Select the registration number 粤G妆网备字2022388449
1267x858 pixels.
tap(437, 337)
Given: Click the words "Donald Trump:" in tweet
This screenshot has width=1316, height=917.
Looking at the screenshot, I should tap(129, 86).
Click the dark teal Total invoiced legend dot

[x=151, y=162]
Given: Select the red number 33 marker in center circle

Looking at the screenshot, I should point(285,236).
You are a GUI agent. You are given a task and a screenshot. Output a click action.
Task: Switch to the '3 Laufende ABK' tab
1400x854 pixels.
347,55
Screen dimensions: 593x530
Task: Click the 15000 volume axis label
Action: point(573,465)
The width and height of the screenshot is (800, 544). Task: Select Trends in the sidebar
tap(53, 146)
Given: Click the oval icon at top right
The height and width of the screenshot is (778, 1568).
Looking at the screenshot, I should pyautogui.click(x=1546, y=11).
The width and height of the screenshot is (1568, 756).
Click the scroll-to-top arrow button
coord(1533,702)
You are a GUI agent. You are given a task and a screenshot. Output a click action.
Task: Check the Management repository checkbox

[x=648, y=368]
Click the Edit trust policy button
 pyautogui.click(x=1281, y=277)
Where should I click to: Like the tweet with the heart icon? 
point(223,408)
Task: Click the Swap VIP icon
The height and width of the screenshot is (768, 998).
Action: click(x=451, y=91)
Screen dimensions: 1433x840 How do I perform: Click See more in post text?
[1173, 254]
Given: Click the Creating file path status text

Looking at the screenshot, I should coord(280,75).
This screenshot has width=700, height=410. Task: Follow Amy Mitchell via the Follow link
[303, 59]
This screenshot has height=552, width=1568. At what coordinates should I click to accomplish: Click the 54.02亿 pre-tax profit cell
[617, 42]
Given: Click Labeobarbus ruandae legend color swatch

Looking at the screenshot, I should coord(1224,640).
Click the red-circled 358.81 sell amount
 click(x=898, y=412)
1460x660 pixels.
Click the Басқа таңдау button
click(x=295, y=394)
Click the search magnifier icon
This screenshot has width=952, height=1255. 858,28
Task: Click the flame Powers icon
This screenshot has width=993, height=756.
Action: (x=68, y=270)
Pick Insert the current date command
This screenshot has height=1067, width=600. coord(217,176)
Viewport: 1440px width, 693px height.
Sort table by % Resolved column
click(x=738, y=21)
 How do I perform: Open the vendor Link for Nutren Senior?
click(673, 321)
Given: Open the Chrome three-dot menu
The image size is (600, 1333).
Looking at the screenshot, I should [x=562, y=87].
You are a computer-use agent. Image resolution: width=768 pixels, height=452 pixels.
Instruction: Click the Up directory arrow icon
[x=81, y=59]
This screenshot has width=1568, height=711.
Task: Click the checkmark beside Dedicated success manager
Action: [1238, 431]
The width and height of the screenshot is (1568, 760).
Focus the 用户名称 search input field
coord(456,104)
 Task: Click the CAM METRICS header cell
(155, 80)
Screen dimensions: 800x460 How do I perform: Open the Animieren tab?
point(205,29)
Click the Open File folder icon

Work instructions —
Carry over everything from the row containing "Screen dimensions: 800x460" down to the last of the rows, requests included, and add 38 to every coordinate in the answers.

Task response —
Screen dimensions: 800x460 How do I perform: Open the Animieren tab?
point(243,67)
Click the Open File folder icon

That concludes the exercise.